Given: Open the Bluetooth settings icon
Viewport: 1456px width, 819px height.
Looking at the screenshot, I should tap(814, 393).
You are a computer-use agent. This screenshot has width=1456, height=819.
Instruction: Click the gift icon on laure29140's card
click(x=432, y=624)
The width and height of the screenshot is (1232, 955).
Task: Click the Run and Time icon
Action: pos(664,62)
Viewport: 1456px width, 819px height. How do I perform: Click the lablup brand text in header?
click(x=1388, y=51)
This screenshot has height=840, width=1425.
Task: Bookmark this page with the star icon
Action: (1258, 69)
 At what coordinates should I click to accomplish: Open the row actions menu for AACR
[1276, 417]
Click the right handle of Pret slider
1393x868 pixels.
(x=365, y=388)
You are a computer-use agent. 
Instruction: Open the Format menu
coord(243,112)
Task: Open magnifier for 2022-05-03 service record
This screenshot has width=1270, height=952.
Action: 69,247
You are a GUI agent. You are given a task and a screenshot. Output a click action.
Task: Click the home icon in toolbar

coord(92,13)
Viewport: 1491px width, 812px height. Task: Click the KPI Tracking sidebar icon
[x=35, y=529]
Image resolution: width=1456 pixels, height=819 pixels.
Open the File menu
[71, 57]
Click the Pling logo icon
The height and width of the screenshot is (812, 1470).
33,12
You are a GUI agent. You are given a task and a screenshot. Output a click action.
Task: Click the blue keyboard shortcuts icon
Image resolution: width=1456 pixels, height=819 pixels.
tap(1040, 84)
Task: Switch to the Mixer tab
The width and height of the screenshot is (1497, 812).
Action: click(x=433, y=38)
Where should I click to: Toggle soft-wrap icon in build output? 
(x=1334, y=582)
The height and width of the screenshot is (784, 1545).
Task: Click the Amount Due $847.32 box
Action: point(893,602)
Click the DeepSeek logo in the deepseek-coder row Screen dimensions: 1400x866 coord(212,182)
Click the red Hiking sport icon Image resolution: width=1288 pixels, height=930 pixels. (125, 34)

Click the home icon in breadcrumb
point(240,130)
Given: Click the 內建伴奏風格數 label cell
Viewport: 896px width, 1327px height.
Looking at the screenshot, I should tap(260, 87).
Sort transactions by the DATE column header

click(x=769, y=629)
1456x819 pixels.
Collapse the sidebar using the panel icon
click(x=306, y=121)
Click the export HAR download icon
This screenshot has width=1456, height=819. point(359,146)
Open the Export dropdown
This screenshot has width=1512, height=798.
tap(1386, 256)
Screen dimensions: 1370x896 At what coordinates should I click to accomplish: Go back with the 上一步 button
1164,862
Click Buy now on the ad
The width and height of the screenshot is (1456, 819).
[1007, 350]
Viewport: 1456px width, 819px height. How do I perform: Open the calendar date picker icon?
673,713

____

_ACTIVITY_
When a line of the records holds the word "agent", copy that line.

_ANSWER BOX_
You are a computer-use agent. This screenshot has width=1456, height=819.
You are a computer-use agent. 
You are a GUI agent. You are given a task and a screenshot. Output a click action.
You are a GUI agent. You are given a task and a screenshot. Output a click action.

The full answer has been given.